▶ **Work item**: In the entries that follow, identify the line containing "The width and height of the screenshot is (467, 292)." and return it together with all later lines, exactly as they appear.

+ + + +

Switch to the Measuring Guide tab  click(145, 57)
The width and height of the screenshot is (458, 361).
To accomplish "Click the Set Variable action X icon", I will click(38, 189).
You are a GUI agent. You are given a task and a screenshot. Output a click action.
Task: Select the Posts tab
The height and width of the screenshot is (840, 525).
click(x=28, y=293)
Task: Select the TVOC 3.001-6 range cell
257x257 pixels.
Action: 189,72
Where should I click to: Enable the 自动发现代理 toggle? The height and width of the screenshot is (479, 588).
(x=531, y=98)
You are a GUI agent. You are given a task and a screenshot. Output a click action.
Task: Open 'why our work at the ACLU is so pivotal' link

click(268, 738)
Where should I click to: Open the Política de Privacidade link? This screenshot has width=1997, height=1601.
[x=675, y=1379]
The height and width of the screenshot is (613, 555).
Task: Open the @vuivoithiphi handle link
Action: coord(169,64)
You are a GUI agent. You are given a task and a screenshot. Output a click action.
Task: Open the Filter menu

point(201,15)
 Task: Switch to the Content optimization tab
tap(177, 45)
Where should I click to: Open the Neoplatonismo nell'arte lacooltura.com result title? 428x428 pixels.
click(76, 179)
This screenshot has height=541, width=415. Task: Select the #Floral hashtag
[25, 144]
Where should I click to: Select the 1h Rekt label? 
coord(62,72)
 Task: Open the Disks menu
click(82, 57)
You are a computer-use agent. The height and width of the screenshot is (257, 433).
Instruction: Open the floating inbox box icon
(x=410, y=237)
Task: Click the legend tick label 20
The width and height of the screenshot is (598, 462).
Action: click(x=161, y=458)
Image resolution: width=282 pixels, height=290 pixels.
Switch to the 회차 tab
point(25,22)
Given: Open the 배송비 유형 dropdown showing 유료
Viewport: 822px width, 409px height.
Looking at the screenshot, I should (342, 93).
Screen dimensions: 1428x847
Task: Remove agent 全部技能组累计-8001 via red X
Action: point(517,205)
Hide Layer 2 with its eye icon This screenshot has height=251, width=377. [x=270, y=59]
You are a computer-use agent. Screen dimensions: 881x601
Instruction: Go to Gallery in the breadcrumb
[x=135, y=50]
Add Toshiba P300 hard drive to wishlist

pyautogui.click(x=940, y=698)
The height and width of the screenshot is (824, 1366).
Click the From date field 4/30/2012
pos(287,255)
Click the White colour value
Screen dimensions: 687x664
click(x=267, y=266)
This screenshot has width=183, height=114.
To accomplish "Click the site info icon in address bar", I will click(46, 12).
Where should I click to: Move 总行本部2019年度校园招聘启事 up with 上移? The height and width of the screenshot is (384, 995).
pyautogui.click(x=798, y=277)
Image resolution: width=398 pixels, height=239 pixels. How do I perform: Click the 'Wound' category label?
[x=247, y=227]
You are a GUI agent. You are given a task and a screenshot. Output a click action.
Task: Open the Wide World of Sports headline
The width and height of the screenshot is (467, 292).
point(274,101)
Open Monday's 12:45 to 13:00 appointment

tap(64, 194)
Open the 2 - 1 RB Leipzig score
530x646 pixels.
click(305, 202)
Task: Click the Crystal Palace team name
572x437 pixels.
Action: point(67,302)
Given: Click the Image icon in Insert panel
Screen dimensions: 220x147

+ + + +

▶ **Answer for this exercise**:
The width and height of the screenshot is (467, 292).
point(274,101)
Open Monday's 12:45 to 13:00 appointment

tap(64, 194)
Open the 2 - 1 RB Leipzig score
530x646 pixels.
click(305, 202)
Task: Click the Crystal Palace team name
572x437 pixels.
Action: point(67,302)
Given: Click the Image icon in Insert panel
Screen dimensions: 220x147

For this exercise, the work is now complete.